Knapp fünf Meter hoch ragen die geometrischen Einheiten dieser Skulptur in den Himmel. Die für Cortenstahl typische Rostschicht bedeckt das gesamte Objekt – und wären Material und Größe der Arbeit weniger monumental, könnten die ordentlich gefalteten Würfel durchaus an Origami erinnern.

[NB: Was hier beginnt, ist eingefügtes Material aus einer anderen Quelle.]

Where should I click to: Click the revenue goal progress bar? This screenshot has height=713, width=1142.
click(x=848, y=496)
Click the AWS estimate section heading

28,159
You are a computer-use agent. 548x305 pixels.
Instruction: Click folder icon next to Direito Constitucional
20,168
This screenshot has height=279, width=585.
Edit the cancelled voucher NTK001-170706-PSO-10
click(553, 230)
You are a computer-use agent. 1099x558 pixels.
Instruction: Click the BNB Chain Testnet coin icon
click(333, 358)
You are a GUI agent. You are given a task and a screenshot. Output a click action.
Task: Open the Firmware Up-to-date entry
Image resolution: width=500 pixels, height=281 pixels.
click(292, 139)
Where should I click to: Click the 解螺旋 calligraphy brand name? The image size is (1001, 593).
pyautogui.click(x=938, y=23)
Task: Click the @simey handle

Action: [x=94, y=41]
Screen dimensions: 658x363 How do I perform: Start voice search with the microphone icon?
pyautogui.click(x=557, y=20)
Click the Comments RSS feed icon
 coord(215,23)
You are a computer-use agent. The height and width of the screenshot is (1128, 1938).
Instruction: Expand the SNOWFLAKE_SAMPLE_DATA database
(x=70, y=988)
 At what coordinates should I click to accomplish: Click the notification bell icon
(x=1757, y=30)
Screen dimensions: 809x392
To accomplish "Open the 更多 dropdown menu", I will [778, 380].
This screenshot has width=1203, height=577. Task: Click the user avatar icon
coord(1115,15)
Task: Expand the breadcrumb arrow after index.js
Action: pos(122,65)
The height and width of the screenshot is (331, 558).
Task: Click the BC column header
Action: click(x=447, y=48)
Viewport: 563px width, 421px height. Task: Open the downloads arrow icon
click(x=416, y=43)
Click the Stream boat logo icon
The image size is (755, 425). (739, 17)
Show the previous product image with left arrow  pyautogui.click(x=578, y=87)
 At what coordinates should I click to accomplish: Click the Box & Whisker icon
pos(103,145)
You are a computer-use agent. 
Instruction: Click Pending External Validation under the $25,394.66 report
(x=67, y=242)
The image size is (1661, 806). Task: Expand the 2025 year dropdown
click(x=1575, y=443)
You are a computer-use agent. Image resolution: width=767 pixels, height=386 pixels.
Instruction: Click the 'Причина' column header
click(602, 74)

Das liegt vielleicht auch daran, das Ordnung im Werk von Hagen Hilderhof tatsächlich eine große Rolle spielt. Es verwundert mit Blick auf Titel und Objekt nicht wirklich, dass Hilderhof Sohn eines Mathematiklehrers ist. Wer sonst käme denn auf die Idee, seine Werke aus einzelnen Parallelepipeden zu konstruieren? Auch wenn die exakten Wissenschaften und die oft nicht so exakte Kunst für die meisten Menschen zwei sehr unterschiedliche Paar Schuhe sind, so haben diese Disziplinen mehr gemeinsam, als man landläufig gerne anerkennt. Und diese Gemeinsamkeit drückt sich in einer im besten Sinne gemeinten Pedanterie aus, einer an Wahnsinn grenzenden Lust am Detail. Besessen zu sein von Präzision und Genauigkeit, kann im Alltag manchmal hinderlich sein, führt in breiterer Betrachtung aber zu den besseren und vor allen Dingen nachhaltigeren Ergebnissen, Erkenntnissen und Kunstwerken.

Tatsächlich wüssten wir ohne die Haarspalterei doch bis heute nicht, woraus ein Haar eigentlich besteht. Kleinkariert im richtigen Kontext bedeutet 4k statt 240p. Bedingungslose Hingabe und Neugier, produktive Unzufriedenheit mit dem Stand der Dinge und der Wille zur Veränderung: Das alles sind Qualitäten, die einen echten Pedanten auszeichnen. Und zum Glück gibt es ausreichend Menschen, die sich vom schlechten Ruf der Pedanterie nicht schrecken lassen. Sonst wüssten wir bis heute nicht, was ein Virus eigentlich ist und würden stattdessen verzweifelt in Richtung Hölle husten.

 

Kunst im öffentlichen Raum

Kunst findet man nicht nur in Museen und Galerien, sondern oft auch im Freien und für jeden sichtbar. Manche Werke sind schon seit Jahrhunderten ein Teil des Stadtbildes, andere zieren es nur kurz. In Darmstadt haben einige Fügungen des Schicksals dafür gesorgt, dass es besonders viele Kunstwerke im öffentlichen Raum gibt. Ohne die schützenden Laborbedingungen eines White Cube gehen sie allerdings schnell unter. Dabei können gerade diese stillen Zeitgenossen unsere Wahrnehmung des Stadtraumes verändern und unser Verständnis von Welt herausfordern. Eine Einladung zum Fantasieren.